Tamara McCoy, Fowler’s aunt, coordinated “Olivia’s Army” to search for her missing niece. McCoy told FOX 5 Atlanta in September 2021, “Olivia wouldn’t go 40 days without reaching out to her family.”
Fowler’s family also launched a campaign on Facebook, #bringoliviahome, to help locate her.
Chief Deputy Byron Hadley told Dateline that Meriwether County Sheriff’s Office “executed over 20 search warrants,” and “checked multiple counties and states” for Fowler. Furthermore, they have also conducted “land and air operations” and performed “K-9 searches.”
As of August 2022, “there is no direct information related to foul play,” but authorities are not ruling it out.

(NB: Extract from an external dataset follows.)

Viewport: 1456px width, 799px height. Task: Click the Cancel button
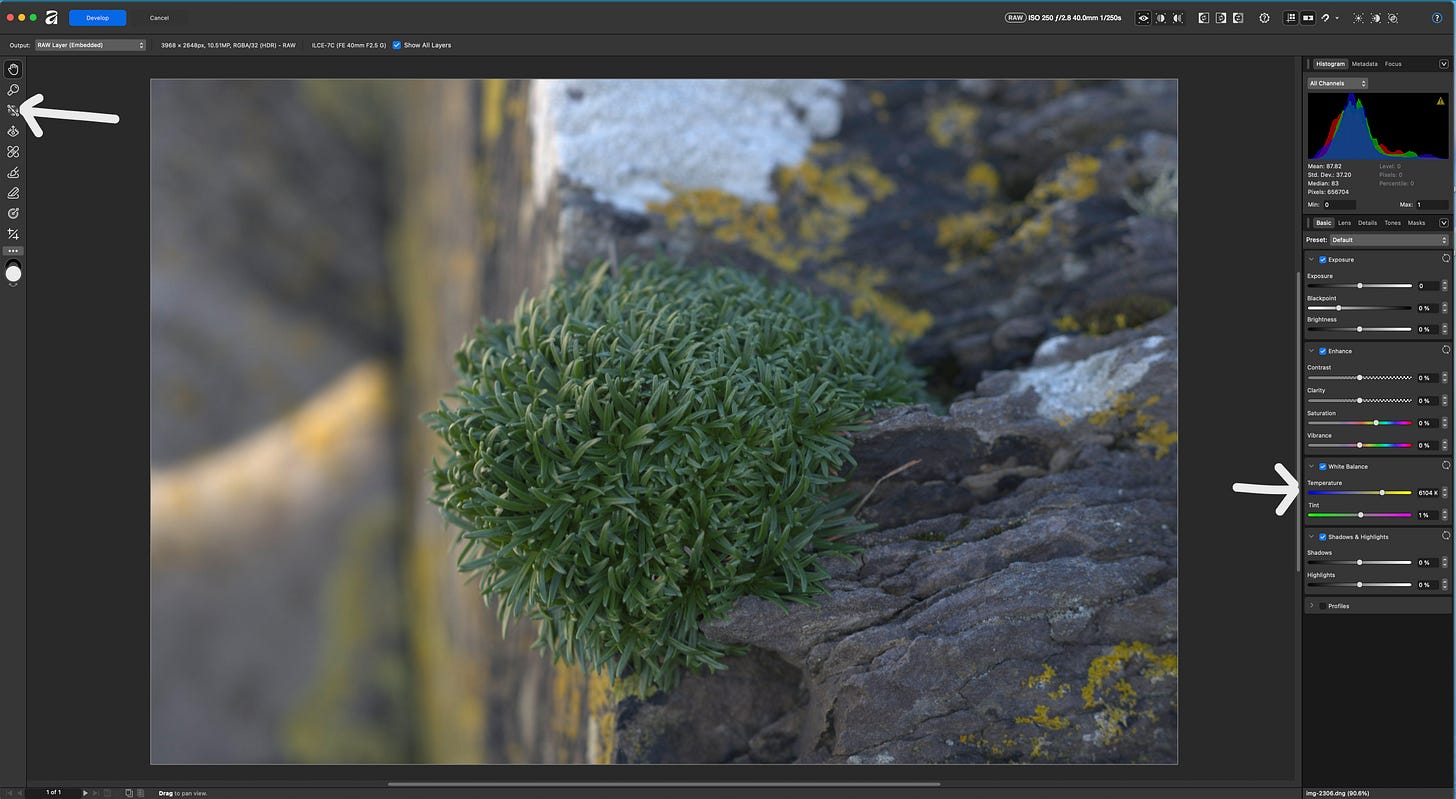[159, 18]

Police announced in May 2022 that the FBI had joined the search, and Fowler’s family hoped Fowler would be found. However, she remains missing.
Pouncey told Dateline that Fowler’s disappearance is uncharacteristic and believes someone in the area has information vital to the case but refuses to come forward.

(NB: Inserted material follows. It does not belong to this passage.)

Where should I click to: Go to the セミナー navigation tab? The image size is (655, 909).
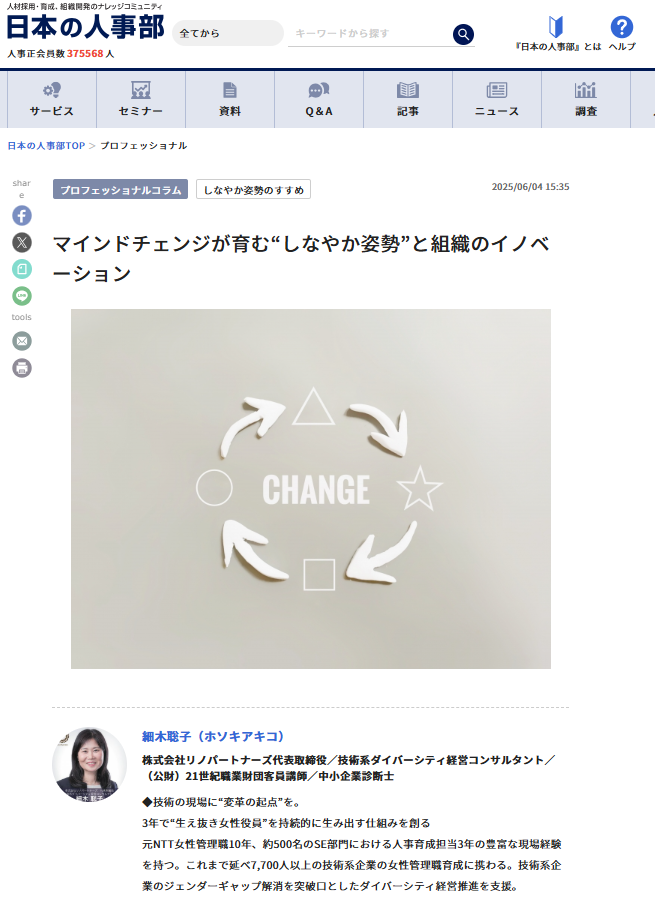point(141,99)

When Fowler vanished, she had no history of mental illness and would not have abandoned her children.
Fowler is 5’2″, 105 lbs., with dirty blonde hair, blonde highlights, and green eyes. She has a missing tooth on the right side of her mouth and ‘I love you’ tattooed in the elbow crease of her right arm. Pouncey said the ‘I’ is a bit faded.
According to Pouncey, Fowler was last seen wearing a tie-dye shirt, shorts, and flip-flops. Their cousin has custody of Fowler’s children. She sometimes uses the surname “Hightower,” according to the sheriff’s office.
Anyone with information regarding Fowler’s disappearance should contact their local FBI office or the Meriwether County Sheriff’s Office at (706) 672-4489.
True Crime Diva’s Thoughts
When I punched Short Street to Pebblebrook Road, where the DNR officer saw Fowler at 10 a.m., into Google Maps, I got a distance of 4.5 miles and a walking time of 90 minutes to get there.
Pouncey thought Fowler was heading to “The Cove.” If so, why was she going there?
We have the boyfriend’s neighbors who saw Olivia at 7:38 a.m. (that’s precise) and the DNR officer at 10 a.m.
No one else saw her in between the two sightings? I find that hard to believe. Depending on Olivia’s route, Shirey Road versus Highway 85, someone likely had to see her walking. The area is heavily wooded, with no sidewalks, making it less ideal for walking. It was a Friday morning with people going to school and work.
We have two hours and 22 minutes from one sighting to the next. It’s roughly a 90-minute walk from Short Street to Pebblebrook Road. There are about 52 minutes unaccounted for between sightings. Did she stop somewhere along the way? Someone else must have seen her.
It would have taken Olivia another 90 minutes or longer to walk to “The Cove” from Pebblebrook Road, arriving around 11:30 a.m. I could not find the exact location of “The Cove.” We’re talking a total walking distance of about 8 miles if she did or attempted to go to “The Cove.” That’s a lot of walking, but someone could have offered her a ride at some point, and something happened afterward. I just punched in a random address on Short Street because I do not know the boyfriend’s exact address. I don’t think it makes sense that she was going to “The Cove” unless she hitched a ride, which is possible.
Someone local is likely responsible. What about the boyfriend? I could not find his name or whether the police had ruled him out.
He said he went to bed while Olivia smoked on the porch. But she must have gone back inside to go to bed. Did he not notice this? It does not take long to smoke a cigarette, maybe 10 minutes.
She obviously stayed the night there because his neighbors saw her at 7:38 a.m. the following day. How do the police know Olivia never returned to his house after the 10 a.m. sighting?
What about other people Olivia knew? Someone knows what happened to her, and they need to come forward.